One of the nice things about working at home is being able to take advantage of days like the last two to get outside a bit. It makes me more productive to get outside and move about anyway, and I can catch up on work when it starts raining or gets cold.
So for the last two days I've been out in my garden: cleaning up, moving compost to the garden, moving leaf mulch to the compost bins, turning over the soil, and generally getting the beds ready for planting later.
My two big vegetable beds have a fresh dose of compost, but I need more. I probably shouldn't worry too much, because I added compost in the fall before covering the beds with leaves, but you really can't have too much compost. I'm considering going out to the Dane County sites to get some extra, although hauling compost in the back of my car seems like a lot of work.
There are all sorts of free local resources to make gardening easier or more productive. I'm going to try to write a little about the different resources in a series of posts. I'm surprised that many people aren't aware of the availability of these free resources, but I wouldn't know about them either without the help of friends and neighbors that have shown me the way.

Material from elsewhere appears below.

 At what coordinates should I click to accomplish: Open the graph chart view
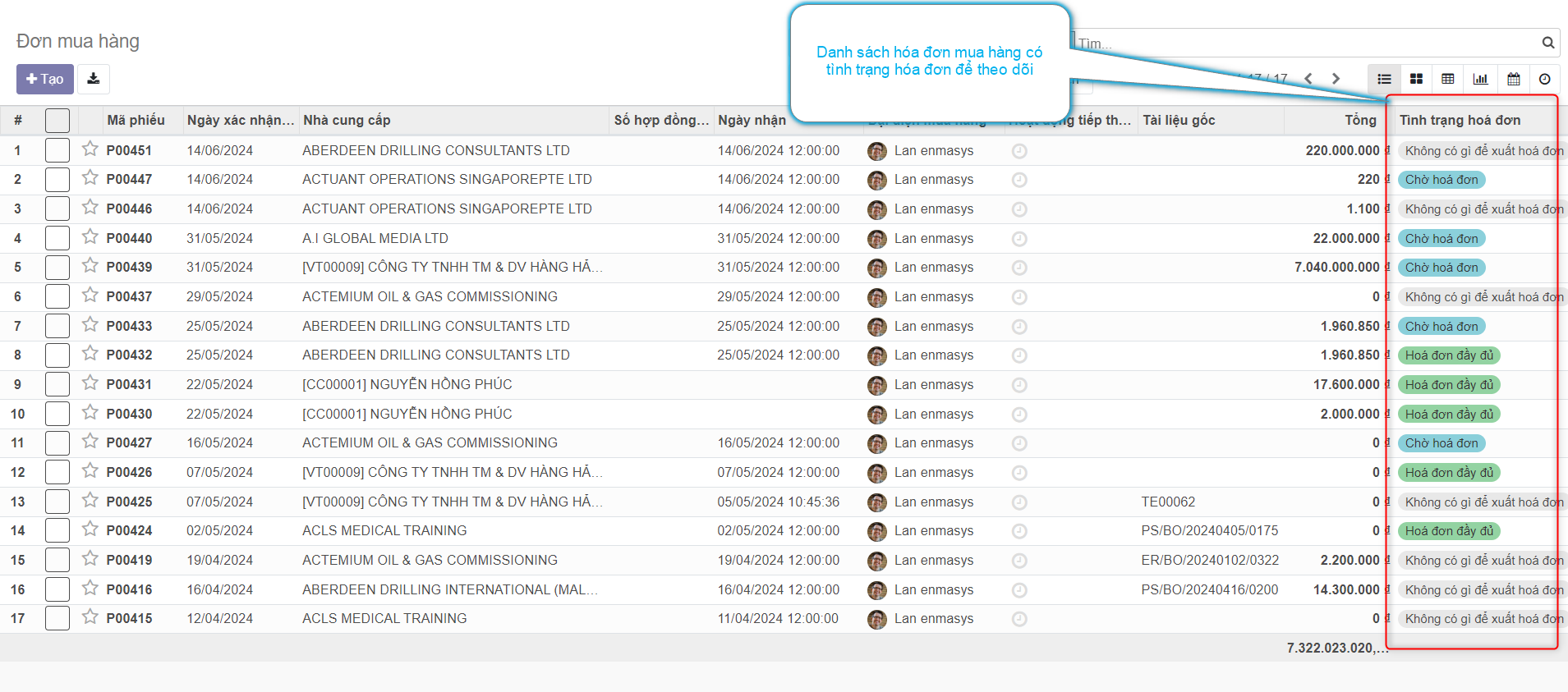coord(1480,79)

Making compost in your backyard is just a start, but it's the first thing many people try when they get serious about gardening. It's really very easy: dump leaves, grass clippings, kitchen waste, coffee grounds, and anything other vegetable matter into a bin; turn the top third once in awhile, and take the black gold out of the bottom. It still seems a bit like magic to me.

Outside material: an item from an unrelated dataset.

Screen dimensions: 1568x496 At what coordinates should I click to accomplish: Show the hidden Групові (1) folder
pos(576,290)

I actually have two compost bins, and I alternate using one each year and let the other one sit and finish rotting while I fill the other one. That way I always have a completed composted supply come spring - no bits and pieces that aren't ready for the garden. Today I finished emptying the compost that was started in 2008. I actually was using stuff from that bin all last year, but there was some that needed a little more time, and the winter allowed it to finish degrading. Now that bins is ready to be filled with the leaves I used to cover my beds all winter.

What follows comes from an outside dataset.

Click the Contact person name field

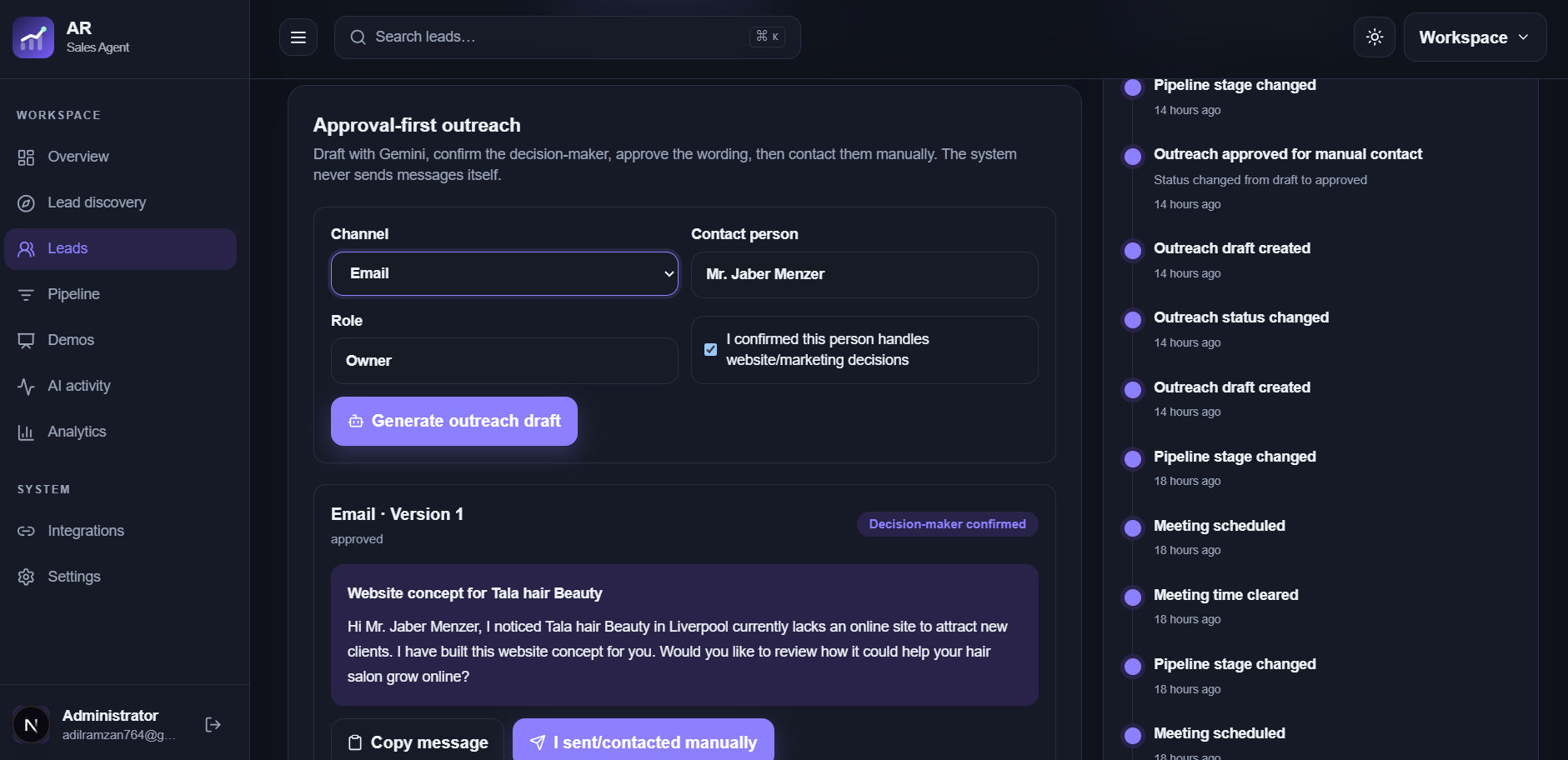(x=864, y=275)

Last fall I switched to oak leaves to cover my garden. They stay crispy and don't mat down and get soggy like the ash and maple leaves on my block. Since none of my close neighbors have oak trees, I went up and grabbed a couple bales of leaves from Forest Hill Cemetery. Yes, bales of leaves. It's great to just pick up a bale and throw it in the back of the car. Much easier than racking and hauling leaves in a tarp or sheet.